▶ **Directions for this task**
Lay out the listing below as a numbered list, from the line with "Select the 'Vancouver" to the line with "click(147, 48)", both included, without blank lines.

[Entries on target coordinates]
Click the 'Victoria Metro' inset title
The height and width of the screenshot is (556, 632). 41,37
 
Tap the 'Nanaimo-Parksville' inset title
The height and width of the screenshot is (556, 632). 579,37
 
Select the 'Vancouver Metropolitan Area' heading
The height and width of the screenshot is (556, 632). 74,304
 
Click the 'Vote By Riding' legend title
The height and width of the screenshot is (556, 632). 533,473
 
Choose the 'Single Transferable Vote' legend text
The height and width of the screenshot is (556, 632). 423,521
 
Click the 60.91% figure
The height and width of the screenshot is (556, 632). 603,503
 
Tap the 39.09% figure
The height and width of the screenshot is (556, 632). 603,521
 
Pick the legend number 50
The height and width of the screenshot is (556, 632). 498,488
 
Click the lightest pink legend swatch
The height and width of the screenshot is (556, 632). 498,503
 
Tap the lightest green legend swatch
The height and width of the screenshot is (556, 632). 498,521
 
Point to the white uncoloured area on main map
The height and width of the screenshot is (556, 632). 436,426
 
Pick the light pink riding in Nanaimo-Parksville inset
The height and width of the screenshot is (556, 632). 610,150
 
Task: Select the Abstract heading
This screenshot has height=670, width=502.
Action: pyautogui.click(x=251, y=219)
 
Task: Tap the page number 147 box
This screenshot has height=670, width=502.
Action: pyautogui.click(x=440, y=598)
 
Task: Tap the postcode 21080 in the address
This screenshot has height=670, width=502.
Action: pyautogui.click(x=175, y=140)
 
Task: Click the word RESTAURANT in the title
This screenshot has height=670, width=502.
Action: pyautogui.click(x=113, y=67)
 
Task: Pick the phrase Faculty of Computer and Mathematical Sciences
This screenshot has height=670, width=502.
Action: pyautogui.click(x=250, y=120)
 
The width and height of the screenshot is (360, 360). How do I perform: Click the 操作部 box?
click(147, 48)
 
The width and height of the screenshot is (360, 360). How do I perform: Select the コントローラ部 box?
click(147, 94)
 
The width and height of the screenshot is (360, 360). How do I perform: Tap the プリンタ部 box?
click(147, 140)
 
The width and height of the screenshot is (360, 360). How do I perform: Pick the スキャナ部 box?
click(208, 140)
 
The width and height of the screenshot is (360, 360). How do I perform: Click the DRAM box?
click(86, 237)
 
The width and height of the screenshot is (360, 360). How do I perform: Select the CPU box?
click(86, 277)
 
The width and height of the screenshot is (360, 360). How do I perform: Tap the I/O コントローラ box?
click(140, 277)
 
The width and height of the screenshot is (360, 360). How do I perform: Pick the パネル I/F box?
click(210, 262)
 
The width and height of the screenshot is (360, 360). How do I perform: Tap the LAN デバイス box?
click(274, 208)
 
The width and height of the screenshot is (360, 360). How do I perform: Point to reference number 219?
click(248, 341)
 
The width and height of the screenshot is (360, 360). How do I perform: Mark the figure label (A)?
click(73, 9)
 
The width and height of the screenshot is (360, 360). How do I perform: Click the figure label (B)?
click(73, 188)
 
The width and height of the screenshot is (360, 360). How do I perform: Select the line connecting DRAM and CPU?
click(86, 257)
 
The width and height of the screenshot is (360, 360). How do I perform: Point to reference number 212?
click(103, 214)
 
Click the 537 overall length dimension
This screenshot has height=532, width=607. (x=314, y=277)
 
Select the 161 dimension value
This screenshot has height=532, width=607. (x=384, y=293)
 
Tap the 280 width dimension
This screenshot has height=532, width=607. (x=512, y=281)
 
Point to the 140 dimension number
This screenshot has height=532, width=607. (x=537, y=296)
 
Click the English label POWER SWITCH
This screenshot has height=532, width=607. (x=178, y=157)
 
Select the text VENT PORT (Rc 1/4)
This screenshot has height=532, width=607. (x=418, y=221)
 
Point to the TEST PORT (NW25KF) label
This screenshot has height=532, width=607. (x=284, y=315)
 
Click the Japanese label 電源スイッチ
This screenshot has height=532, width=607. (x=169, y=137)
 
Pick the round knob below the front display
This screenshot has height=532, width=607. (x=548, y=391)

▶ **Task result**
1. Select the 'Vancouver Metropolitan Area' heading
2. The height and width of the screenshot is (556, 632). 74,304
3. Click the 'Vote By Riding' legend title
4. The height and width of the screenshot is (556, 632). 533,473
5. Choose the 'Single Transferable Vote' legend text
6. The height and width of the screenshot is (556, 632). 423,521
7. Click the 60.91% figure
8. The height and width of the screenshot is (556, 632). 603,503
9. Tap the 39.09% figure
10. The height and width of the screenshot is (556, 632). 603,521
11. Pick the legend number 50
12. The height and width of the screenshot is (556, 632). 498,488
13. Click the lightest pink legend swatch
14. The height and width of the screenshot is (556, 632). 498,503
15. Tap the lightest green legend swatch
16. The height and width of the screenshot is (556, 632). 498,521
17. Point to the white uncoloured area on main map
18. The height and width of the screenshot is (556, 632). 436,426
19. Pick the light pink riding in Nanaimo-Parksville inset
20. The height and width of the screenshot is (556, 632). 610,150
21. Task: Select the Abstract heading
22. This screenshot has height=670, width=502.
23. Action: pyautogui.click(x=251, y=219)
24. Task: Tap the page number 147 box
25. This screenshot has height=670, width=502.
26. Action: pyautogui.click(x=440, y=598)
27. Task: Tap the postcode 21080 in the address
28. This screenshot has height=670, width=502.
29. Action: pyautogui.click(x=175, y=140)
30. Task: Click the word RESTAURANT in the title
31. This screenshot has height=670, width=502.
32. Action: pyautogui.click(x=113, y=67)
33. Task: Pick the phrase Faculty of Computer and Mathematical Sciences
34. This screenshot has height=670, width=502.
35. Action: pyautogui.click(x=250, y=120)
36. The width and height of the screenshot is (360, 360). How do I perform: Click the 操作部 box?
37. click(147, 48)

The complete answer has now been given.